Pourquoi des CRS inefficaces face aux casseurs ?

Par Propos recueillis par Renaud PILA, le 27 mars 2006 à 15h54 , mis à jour le 28 mars 2006 à 14h31

Pour Alain Bauer, criminologue et spécialiste des questions de sécurité, les forces de l'ordre doivent revoir leur stratégie pour immobiliser les casseurs. "Une charge classique causerait de nombreux blessés" explique-t-il.

Bauer

LCI.fr : Aujourd'hui, on se retrouve face à plusieurs types de casseurs ? 

Alain Bauer : Oui, il y a les groupes composés d'anarchistes et de militants radicaux qui existent depuis toujours.
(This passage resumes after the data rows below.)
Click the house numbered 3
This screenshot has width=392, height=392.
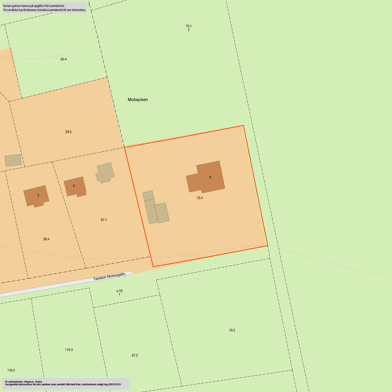point(36,196)
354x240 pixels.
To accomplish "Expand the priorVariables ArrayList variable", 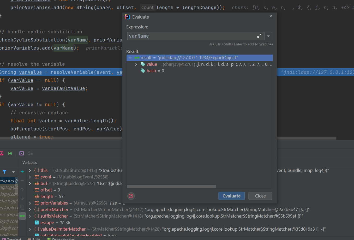I will tap(30, 203).
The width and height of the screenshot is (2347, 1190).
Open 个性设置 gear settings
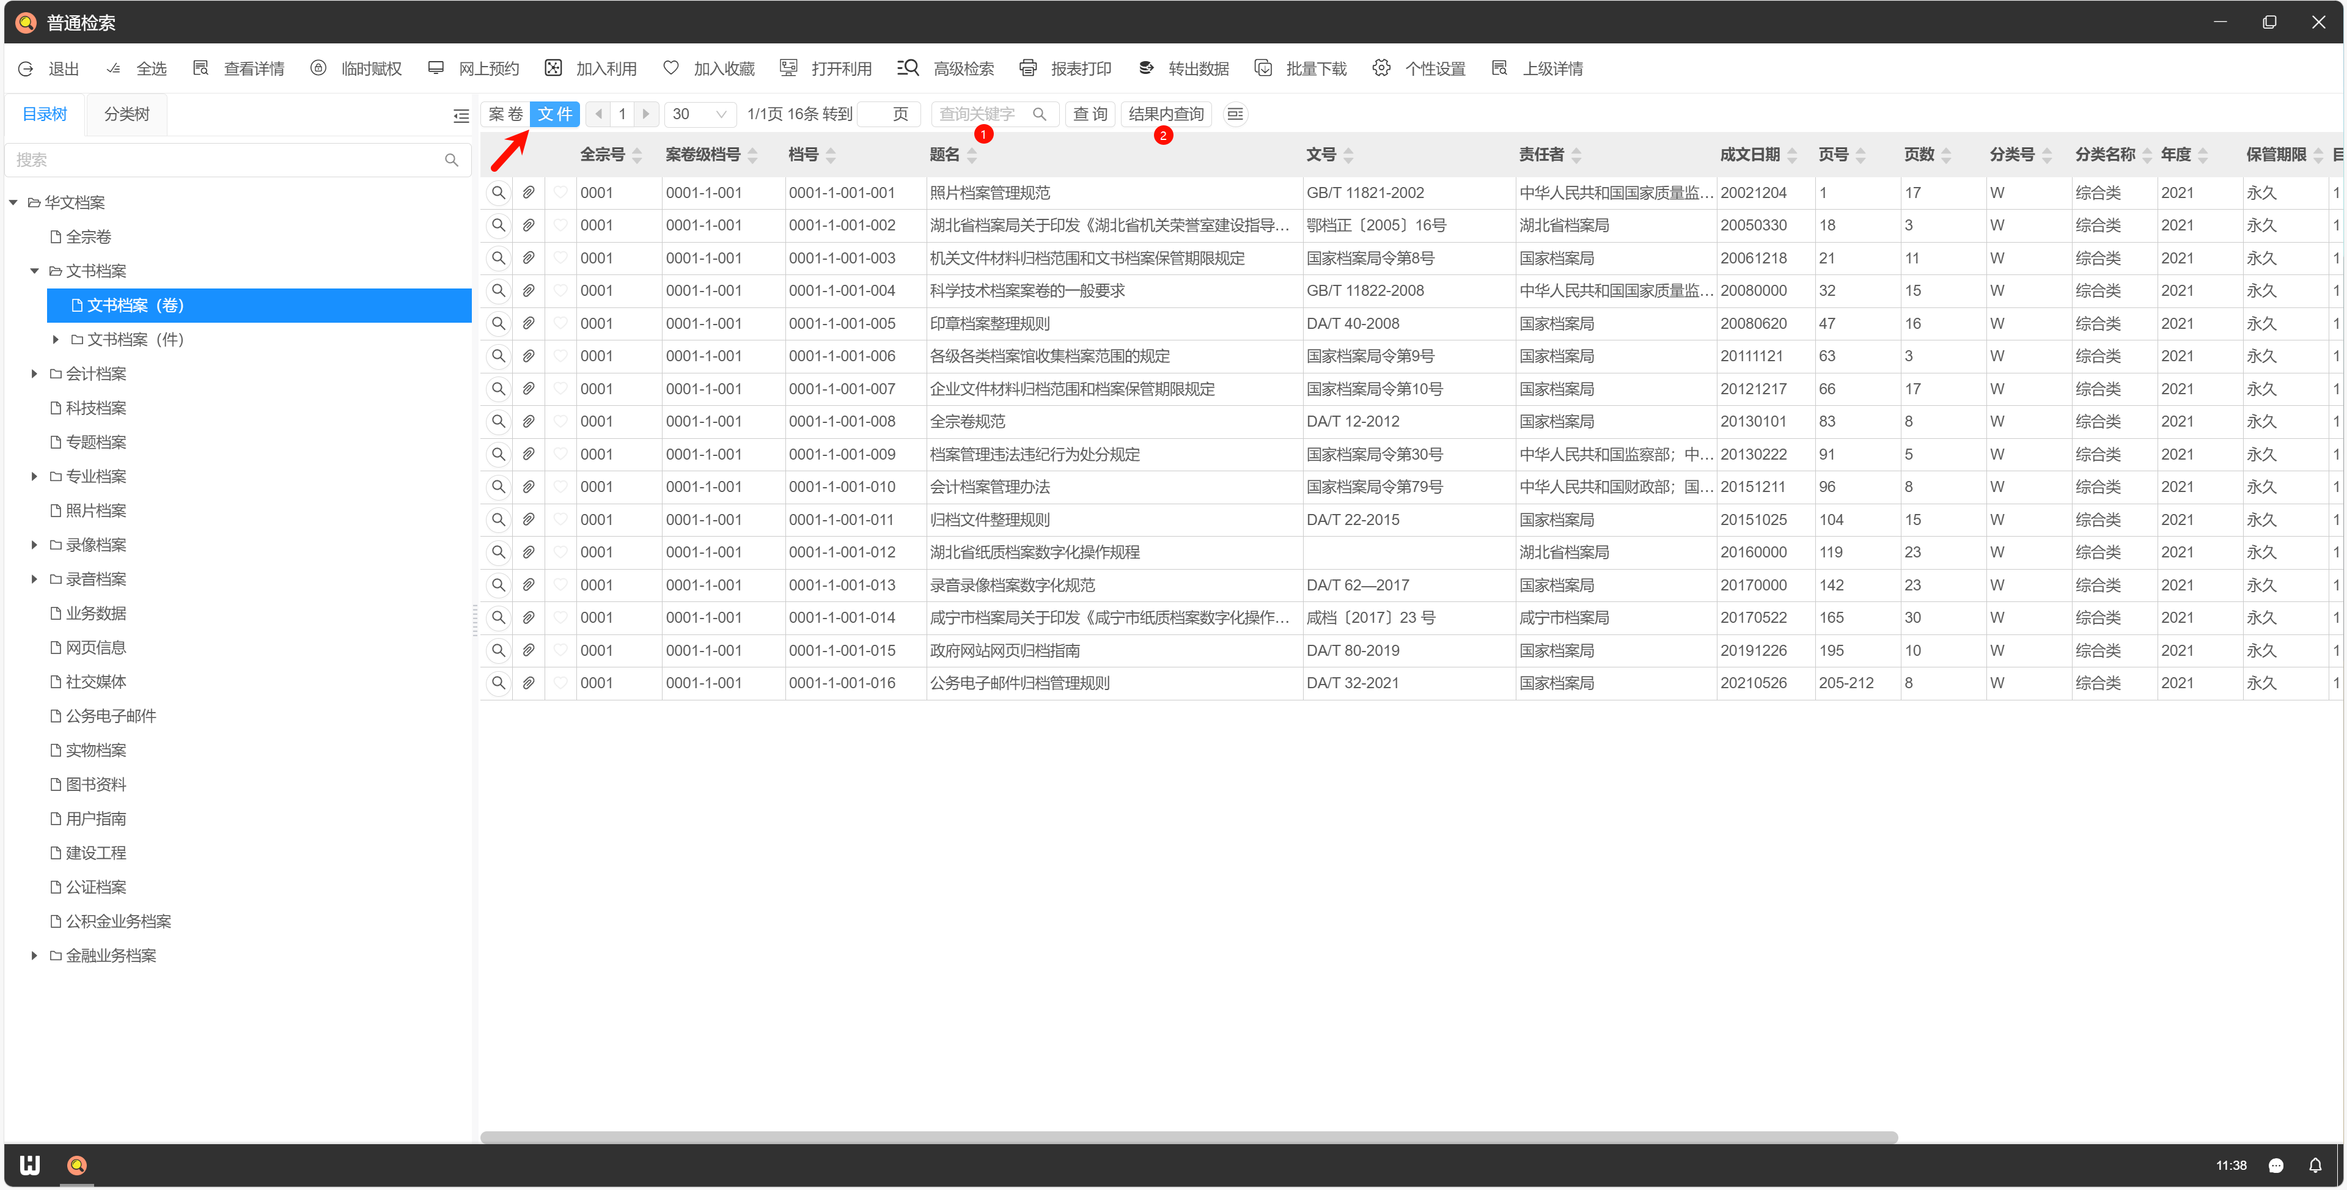(x=1381, y=68)
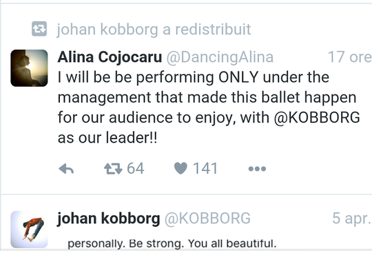View the 64 retweets count

pyautogui.click(x=136, y=168)
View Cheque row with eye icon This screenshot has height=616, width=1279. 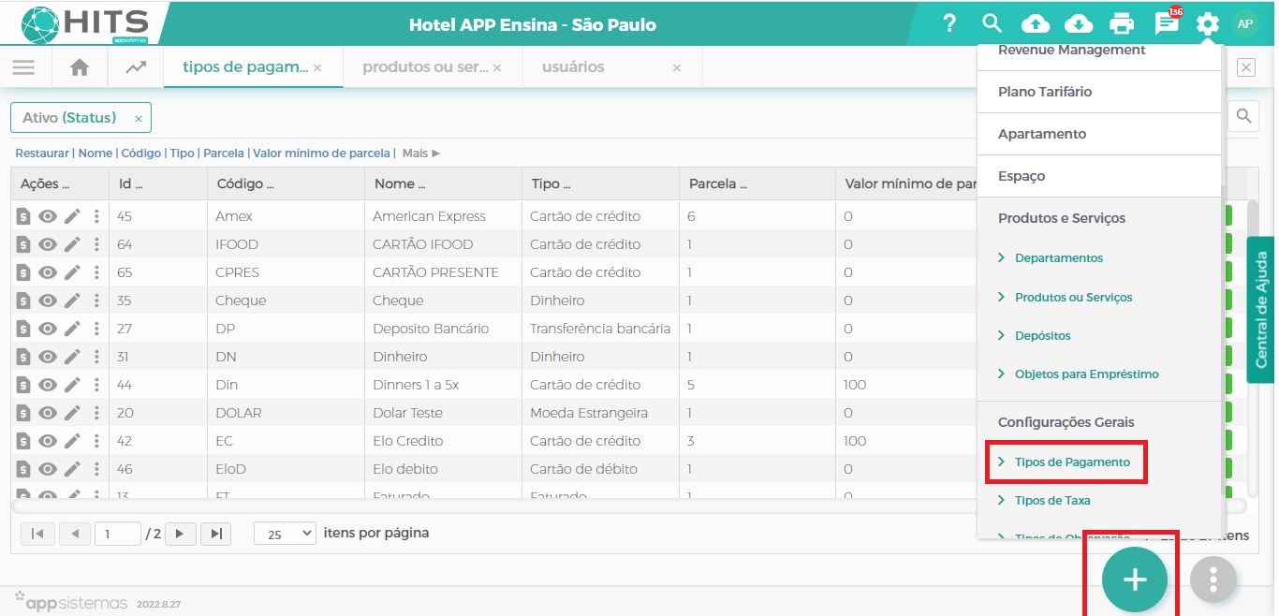(48, 301)
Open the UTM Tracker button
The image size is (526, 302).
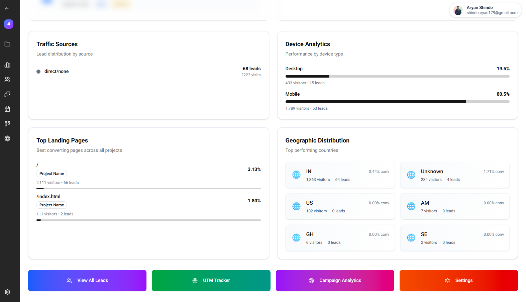point(211,281)
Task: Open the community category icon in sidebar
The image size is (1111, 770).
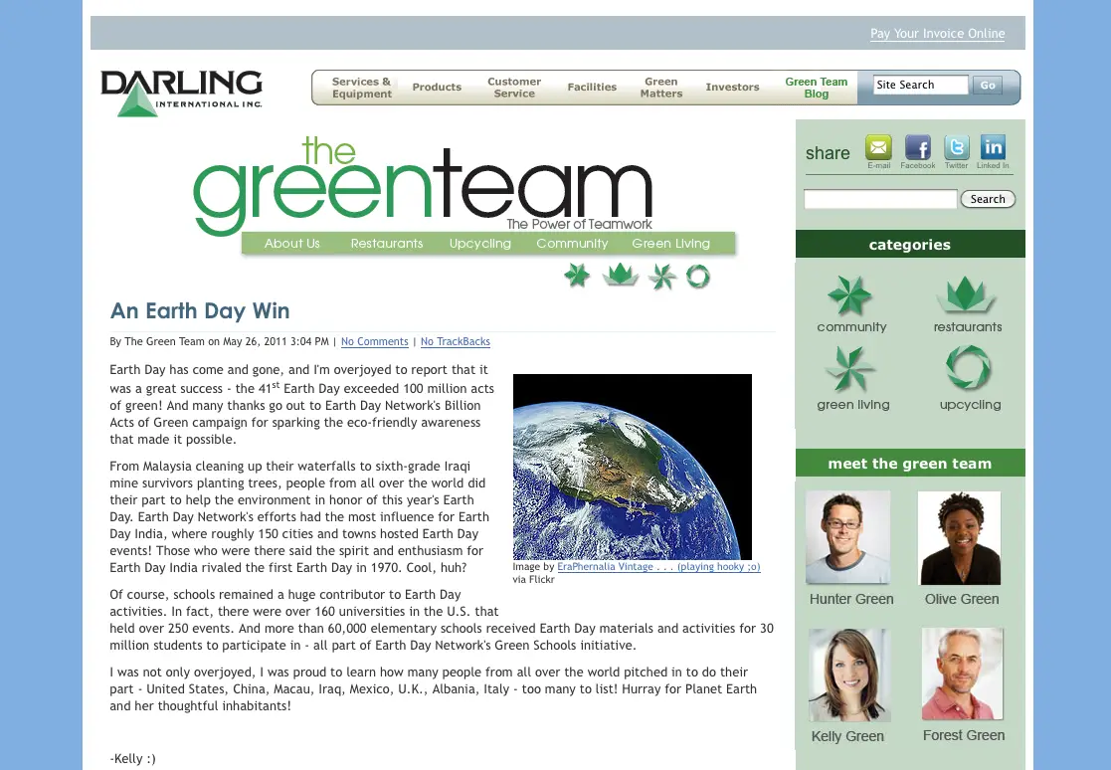Action: click(850, 296)
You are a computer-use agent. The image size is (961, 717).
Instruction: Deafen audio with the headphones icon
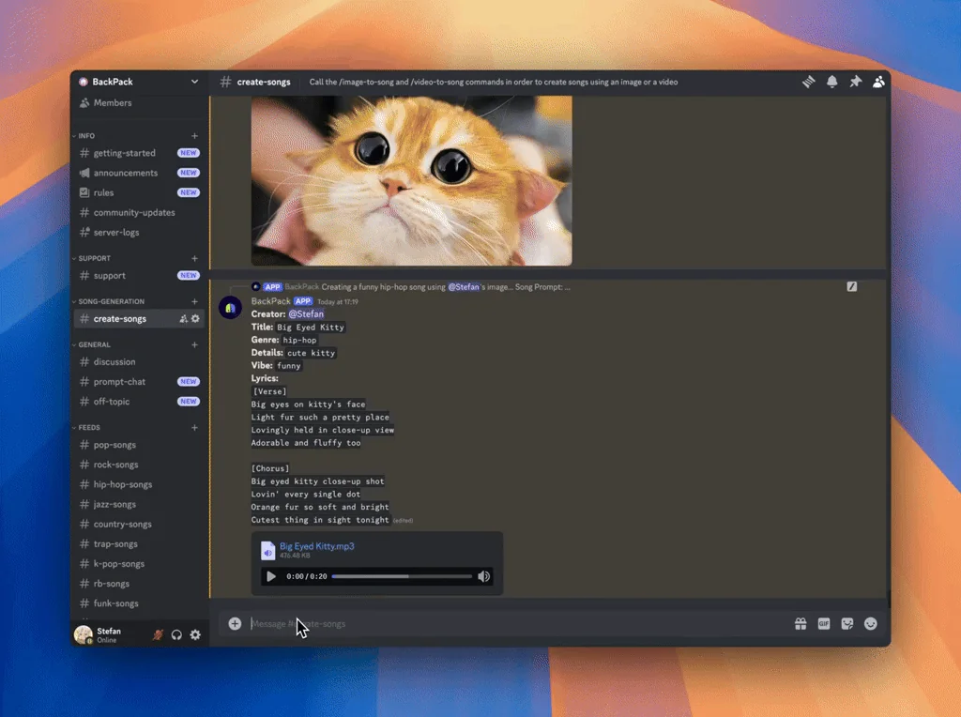click(176, 635)
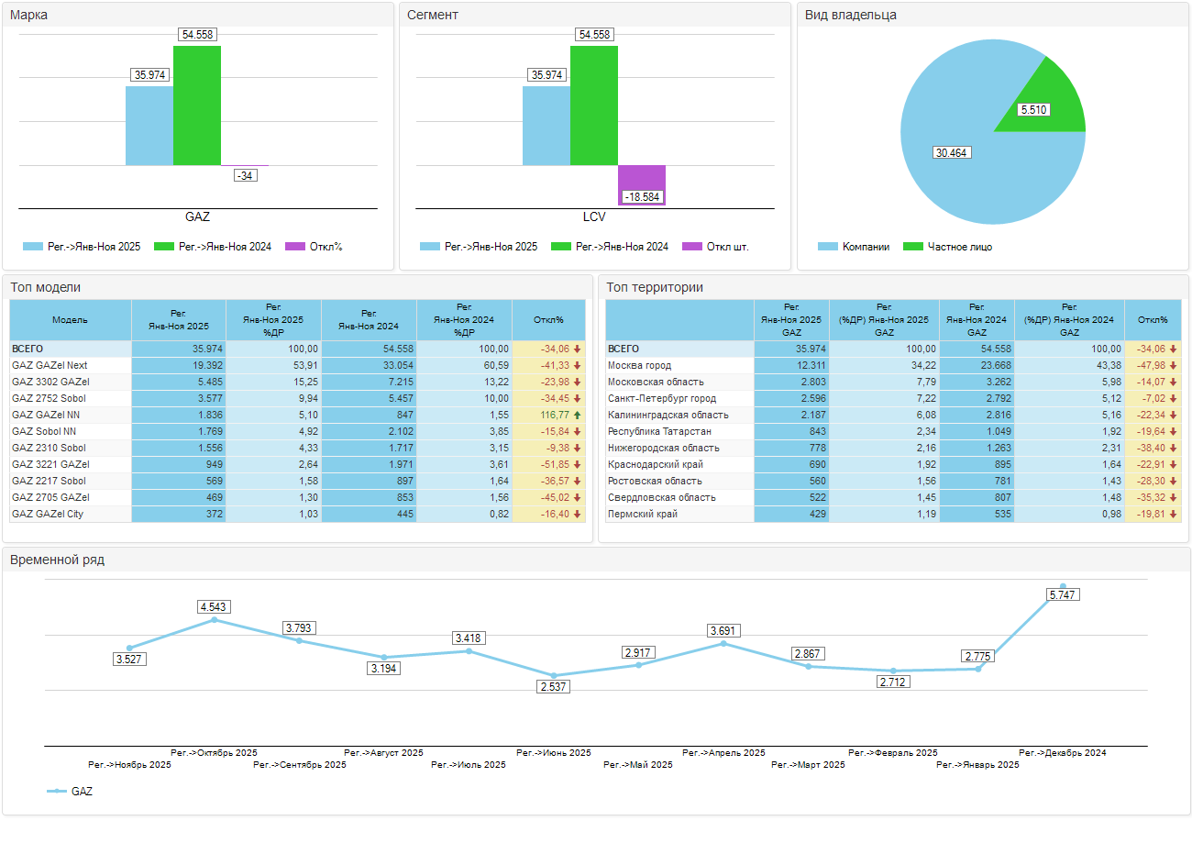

Leur objectif est classique : s'attaquer aux institutions et à leurs symboles. Ils ne s'en prennent pas aux manifestants mais veulent " casser du flic ". Ce sont ceux qui étaient à l'œuvre lors des occupations de la Sorbonne et de l'EHESS. Mais aujourd'hui, on est confronté à d'autres groupes de casseurs venues des banlieues et dont les motifs sont purement crapuleux : dégradations, vols de matériels, et violences aux personnes.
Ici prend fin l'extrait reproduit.